Entries for finding words and elements
- - - -

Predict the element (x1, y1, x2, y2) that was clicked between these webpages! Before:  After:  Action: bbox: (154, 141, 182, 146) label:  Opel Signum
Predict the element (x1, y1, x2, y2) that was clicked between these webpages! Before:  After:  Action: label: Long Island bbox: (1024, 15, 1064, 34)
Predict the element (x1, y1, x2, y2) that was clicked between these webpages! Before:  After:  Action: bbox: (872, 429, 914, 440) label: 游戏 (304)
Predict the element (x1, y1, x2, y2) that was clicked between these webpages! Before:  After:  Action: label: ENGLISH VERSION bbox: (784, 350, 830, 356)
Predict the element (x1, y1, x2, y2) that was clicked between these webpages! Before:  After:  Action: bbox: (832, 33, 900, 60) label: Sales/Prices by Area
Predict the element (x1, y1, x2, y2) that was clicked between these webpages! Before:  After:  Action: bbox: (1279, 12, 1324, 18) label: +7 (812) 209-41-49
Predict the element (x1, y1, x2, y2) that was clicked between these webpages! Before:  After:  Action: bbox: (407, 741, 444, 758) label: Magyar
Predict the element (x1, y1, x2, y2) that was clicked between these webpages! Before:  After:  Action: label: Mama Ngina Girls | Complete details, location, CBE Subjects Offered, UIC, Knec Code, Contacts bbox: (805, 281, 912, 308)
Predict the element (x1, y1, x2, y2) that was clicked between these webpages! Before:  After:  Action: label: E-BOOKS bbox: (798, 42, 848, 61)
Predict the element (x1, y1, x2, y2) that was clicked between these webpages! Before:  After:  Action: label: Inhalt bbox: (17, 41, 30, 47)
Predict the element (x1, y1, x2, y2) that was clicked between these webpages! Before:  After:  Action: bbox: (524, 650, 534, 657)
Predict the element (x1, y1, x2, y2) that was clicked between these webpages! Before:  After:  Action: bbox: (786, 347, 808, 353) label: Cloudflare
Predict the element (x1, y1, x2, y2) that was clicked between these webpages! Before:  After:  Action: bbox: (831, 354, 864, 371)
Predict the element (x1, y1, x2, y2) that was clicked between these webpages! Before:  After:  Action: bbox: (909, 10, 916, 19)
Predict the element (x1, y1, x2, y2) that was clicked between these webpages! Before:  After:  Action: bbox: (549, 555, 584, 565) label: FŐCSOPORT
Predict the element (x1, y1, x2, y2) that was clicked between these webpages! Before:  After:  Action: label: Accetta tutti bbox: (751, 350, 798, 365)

- - - -

* [SET TASK]
Copy the material word for word from its first line through the line that contains "15, 1064, 34)", including that line.

* [CORRECT OUTPUT]
Predict the element (x1, y1, x2, y2) that was clicked between these webpages! Before:  After:  Action: bbox: (154, 141, 182, 146) label:  Opel Signum
Predict the element (x1, y1, x2, y2) that was clicked between these webpages! Before:  After:  Action: label: Long Island bbox: (1024, 15, 1064, 34)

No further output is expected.